George W. Swepson, Milton S. Littlefield, J. P. Sanderson, J. L.
Re Qua, William H. Hunt, their associates, successors, and assigns,
were constituted a body politic and corporate under the name of the
Jacksonville, Pensacola, and Mobile Railroad Company. This company
was authorized to build a railroad from Quincy to the Alabama state
line, and there connect with any road running to Mobile, and to
consolidate with the several companies owning roads from Quincy to
Jacksonville, from Tallahassee to St. Marks, and the branch to
Monticello. The original charter was somewhat amended on the 28th
of January, 1870, after which secs. 9, 10, 11 of the original
charter, and sec. 4 of the amended charter, were as follows:
"SEC. 9. In order to aid the said Jacksonville, Pensacola, and
Mobile Railroad Company to complete, equip, and maintain its road,
and to aid in perfecting one of the public works embraced in the
internal improvements of the state, the governor of the state is
hereby directed to deliver to the president of the said company
coupon bonds of the state to an amount equal to sixteen thousand
dollars per mile for the whole line of road and length of railroad
owned by or belonging to said Jacksonville, Pensacola, and Mobile
Railroad Company, in exchange for first mortgage bonds of said
railroad company, of the denomination of one thousand dollars, when
the president thereof shall certify upon his oath that the road or
parts of road for which he asks for an exchange of bonds is
completed, and is in good running order.

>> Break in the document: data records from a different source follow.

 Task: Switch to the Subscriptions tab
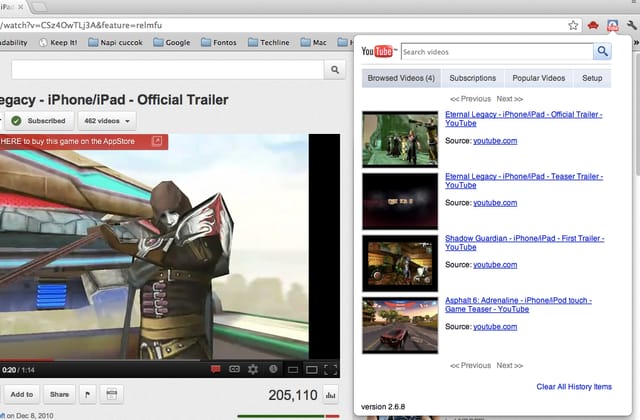473,78
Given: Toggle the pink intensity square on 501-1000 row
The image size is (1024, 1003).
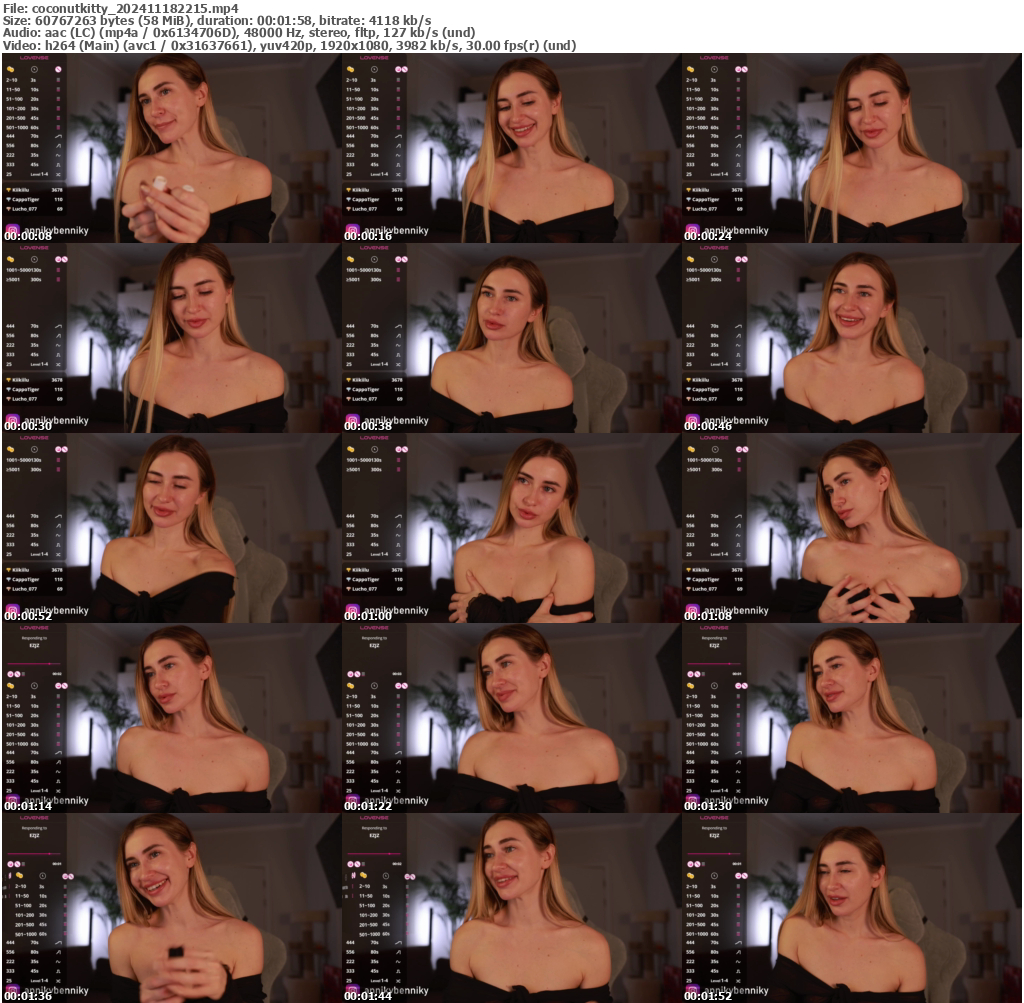Looking at the screenshot, I should point(58,126).
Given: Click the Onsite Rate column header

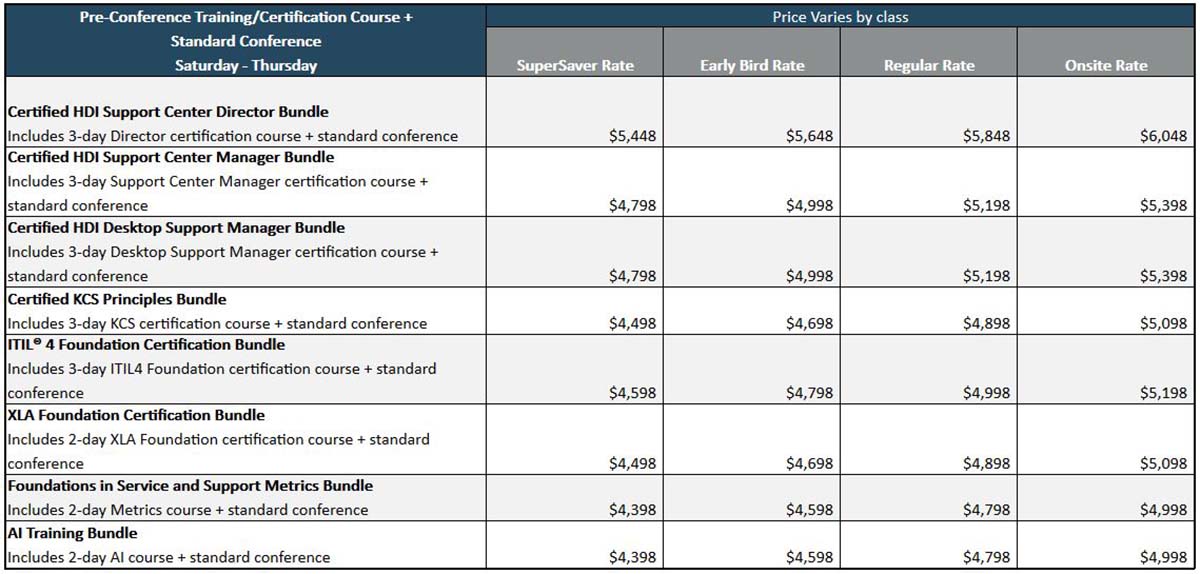Looking at the screenshot, I should [1107, 66].
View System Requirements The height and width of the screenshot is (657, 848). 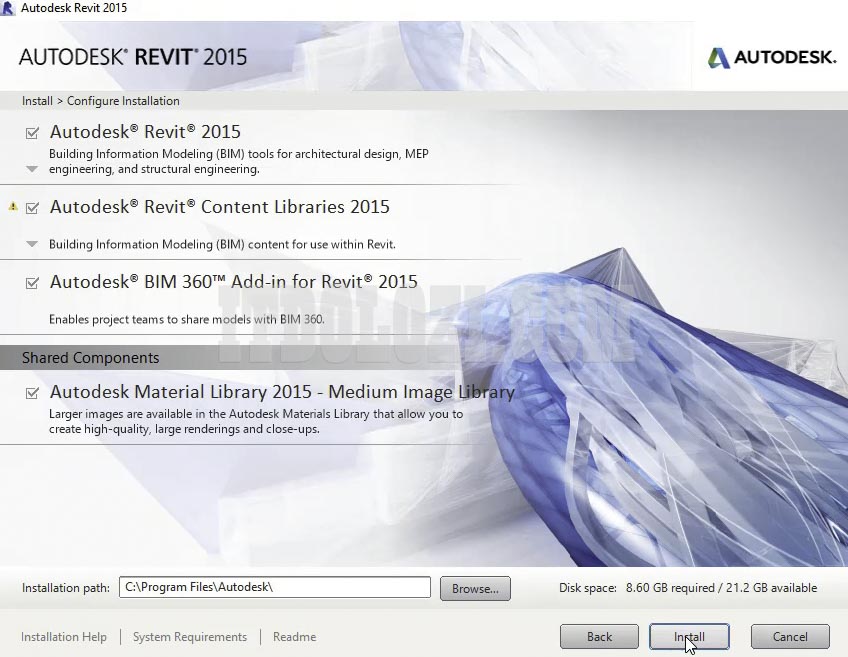pyautogui.click(x=189, y=636)
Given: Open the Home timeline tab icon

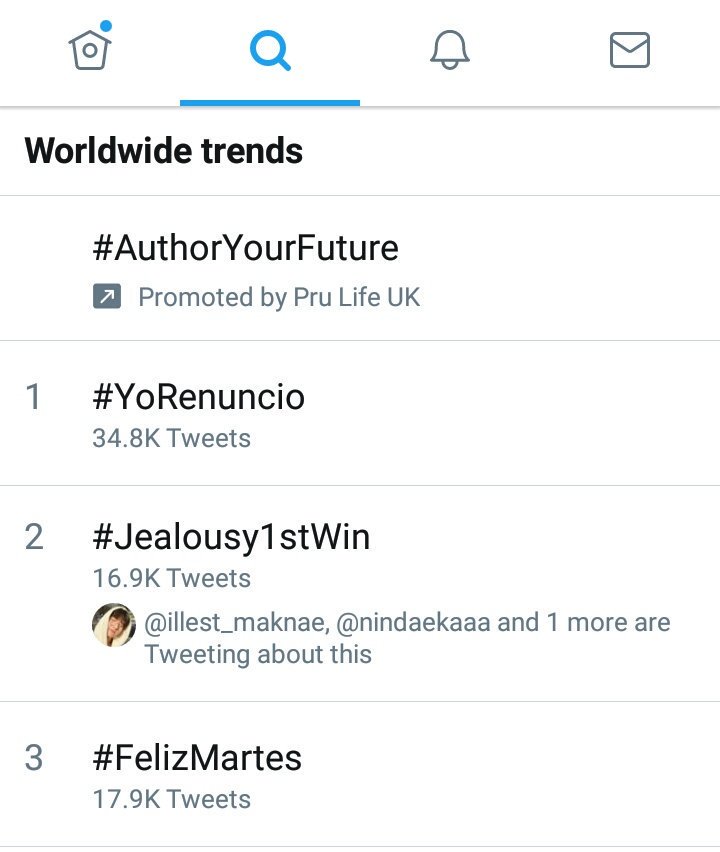Looking at the screenshot, I should click(x=88, y=49).
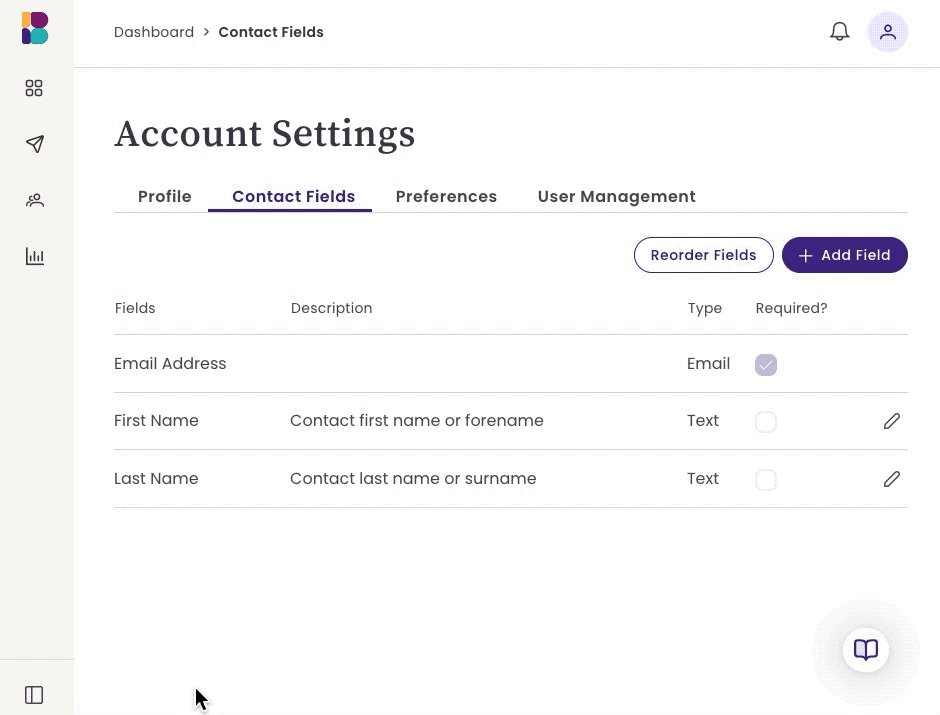The height and width of the screenshot is (715, 940).
Task: Edit the First Name field pencil icon
Action: 891,421
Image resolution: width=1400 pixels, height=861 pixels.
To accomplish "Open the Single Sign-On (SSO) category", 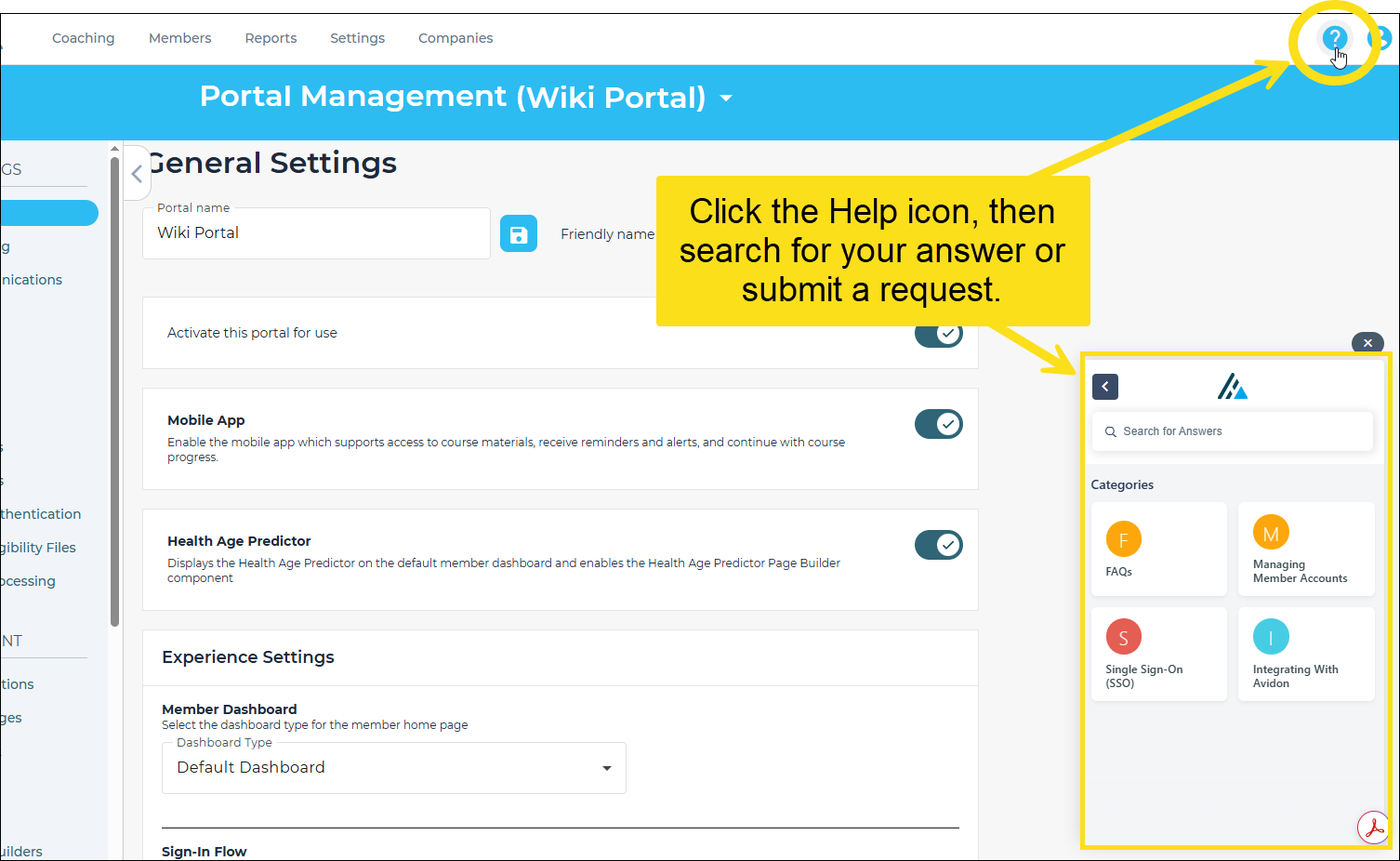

The said bonds shall be of
the denomination of one thousand dollars, signed by the governor,
countersigned by the treasurer, sealed with the great seal of the
state; shall bear eight percent interest, payable semiannually, and
shall be payable to bearer. They shall be dated on the first day of
January, A.D. 1870, and shall be due thirty years thereafter, and
principal and interest shall be payable at such place in the city
of New York as the governor shall designate. The coupons for
interest shall be payable to bearer, and shall be authenticated by
the written or engraved signature of the treasurer,
provided,
Page 103 U. S. 124
however, that when the Jacksonville, Pensacola, and
Mobile Railroad Company shall or may determine to pay the interest
in gold for or upon their bonds or the bonds designated in the
tenth section of an act entitled 'An Act to perfect the public
works of the state,' approved June 24, 1869, upon giving notice to
the governor of such intention, then the state bonds aforesaid and
the coupons for interest on said bonds shall be payable in gold,
notice of which shall be given by the governor in some paper
published in the city of New York, and at the capital of this
state, to be designated by the governor."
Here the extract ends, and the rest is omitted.